[Your task] From the line that holds "Task: Click the" to the end of the records, reproduce every line exactly. No pictures.

[Task data]

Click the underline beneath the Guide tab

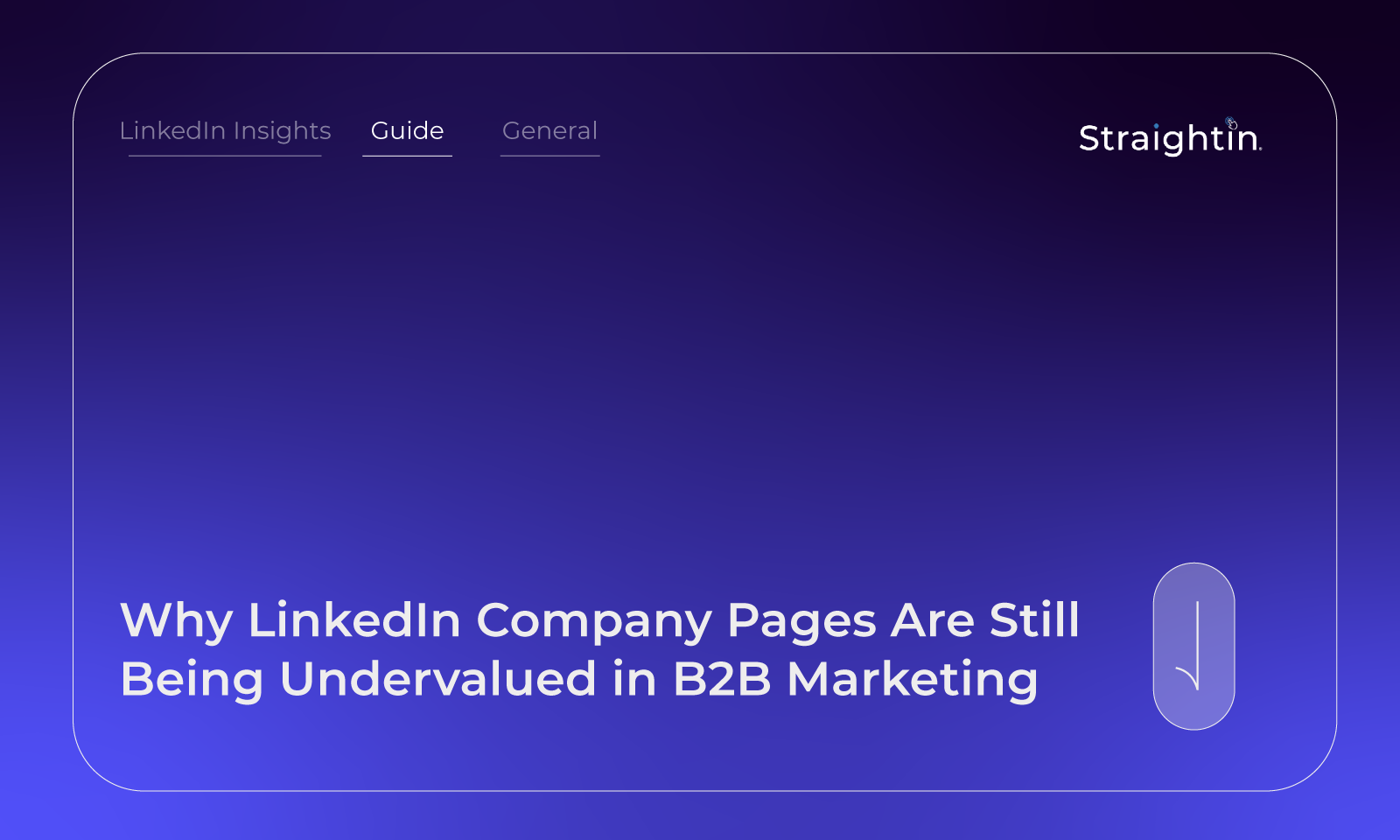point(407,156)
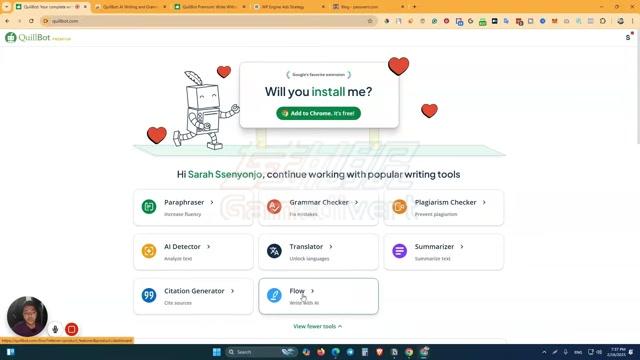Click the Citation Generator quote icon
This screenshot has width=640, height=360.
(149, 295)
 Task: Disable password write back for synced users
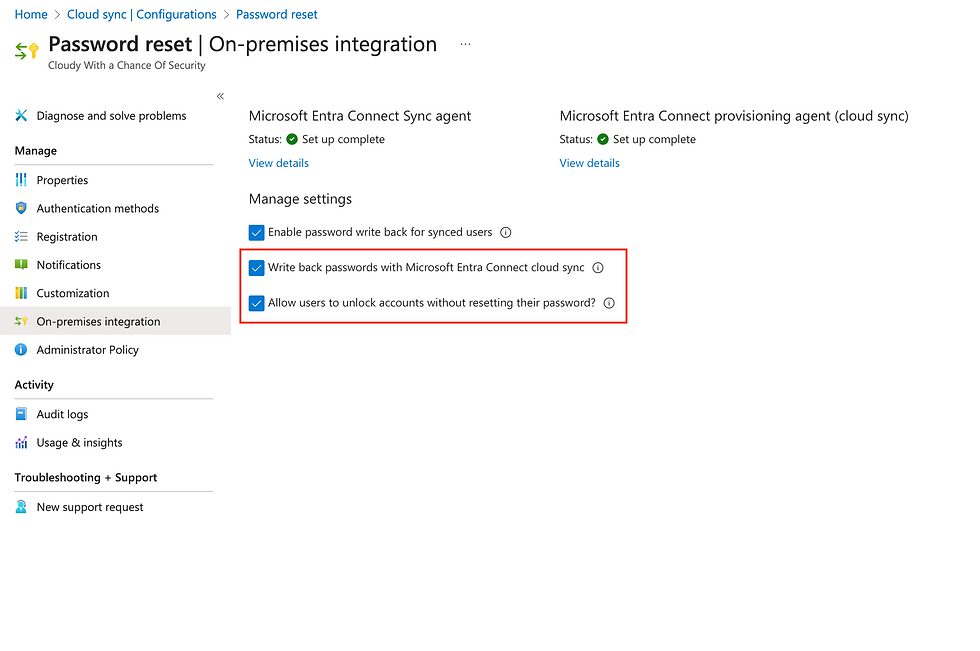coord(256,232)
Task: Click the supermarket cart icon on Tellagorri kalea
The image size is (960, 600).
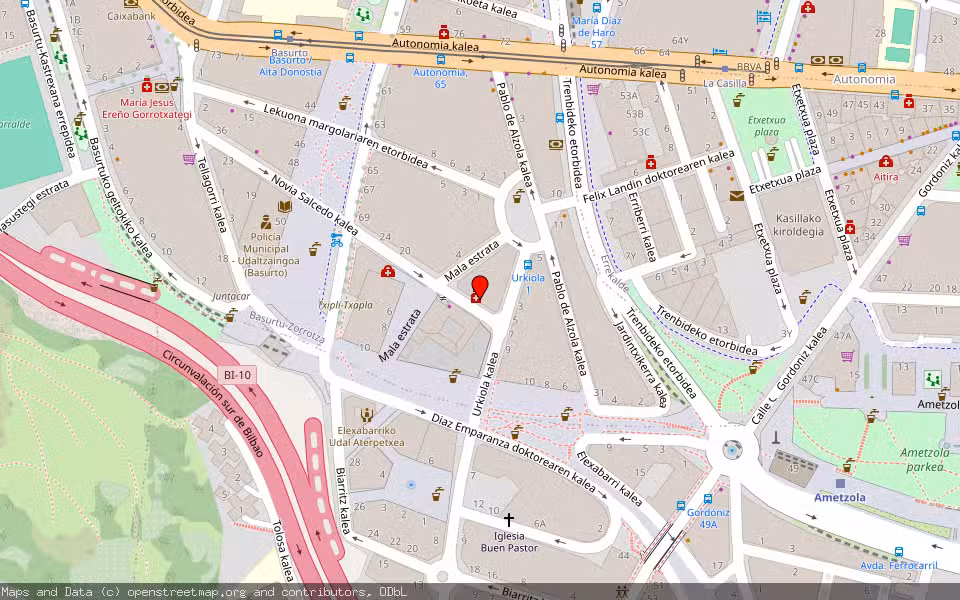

[Problem solution]
Task: Click the supermarket cart icon on Tellagorri kalea
The image size is (960, 600).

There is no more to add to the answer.